University of Ottowa

Dr. Kaern is an expert in quantitative and computational biology, yeast genomics, genetic engineering,  and dynamical systems theory who focuses on complex gene regulatory processes. His independent research aims at understanding fundamental properties governing cellular signal processing to facilitate advances in biotechnology, biopharmaceutical and biomedicine. He is the founder and senior advisor of the University of Ottawa Genetically Engineered Machines technology incubator. 

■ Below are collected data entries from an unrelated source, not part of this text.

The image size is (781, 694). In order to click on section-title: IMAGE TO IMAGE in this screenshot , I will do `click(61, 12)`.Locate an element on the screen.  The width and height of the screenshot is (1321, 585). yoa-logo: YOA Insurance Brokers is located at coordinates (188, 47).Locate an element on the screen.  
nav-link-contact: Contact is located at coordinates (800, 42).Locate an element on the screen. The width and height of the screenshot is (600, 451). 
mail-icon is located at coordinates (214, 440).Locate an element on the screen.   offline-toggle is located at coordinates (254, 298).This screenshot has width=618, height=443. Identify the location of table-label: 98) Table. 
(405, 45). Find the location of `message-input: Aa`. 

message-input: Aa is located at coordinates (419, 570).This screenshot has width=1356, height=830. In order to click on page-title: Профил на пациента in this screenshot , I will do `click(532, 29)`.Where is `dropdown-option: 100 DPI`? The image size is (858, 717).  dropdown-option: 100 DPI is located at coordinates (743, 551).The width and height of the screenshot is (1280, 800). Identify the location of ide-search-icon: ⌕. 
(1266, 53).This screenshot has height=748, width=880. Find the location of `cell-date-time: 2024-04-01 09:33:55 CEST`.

Dr. Kaern received his B.Sc. (1995) and M.Sc. (1997) from the University of Copenhagen. He was a doctoral stipendiary with the Danish Research Academy from 1997 to 2000, and completed his Ph.D. thesis research on chemical and biological morphogenesis at the University of Toronto in 2001. As a postdoctoral fellow of the Danish Research agency, he went to Boston University’s Department of Biomedical Engineering where he was trained by McArthur “Genius” Award recipient Dr. James Collins and worked with National Academy of Science members Dr. Nancy Kopell and Dr. Charles Cantor. 



Dr. Kaern was recruited to the University of Ottawa in 2004, and a Canada Research Chair in Systems Biology in the Department of Cellular and Molecular Medicine from 2005 to 2015. He was named among the “Top 50 People in the Capital” by Ottawa Life Magazine in 2005 and was awarded the Government of Ontario’s Early Research Award in 2008. More recently, Dr. Kaern was appointed Associate Professor with tenure in University of Ottawa’s Faculty of Medicine (2013); Affiliate Scientist in the Cancer Therapeutics Program at the Ottawa Hospital Research Institute (2015) and Associate Investigator in the Regional Genetics Program at the Children’s Hospital of Eastern Ontario Research Institute (2017). 



Dr. Kaern’s research program has received funding from the Canadian Institutes of Health Research; the National Science and Engineering Research Council; the Canadian Foundation for Innovation; the Canadian Research Chair Program; Ontario’s Ministry of Economic Development and Innovation; MITACS and the University of Ottawa.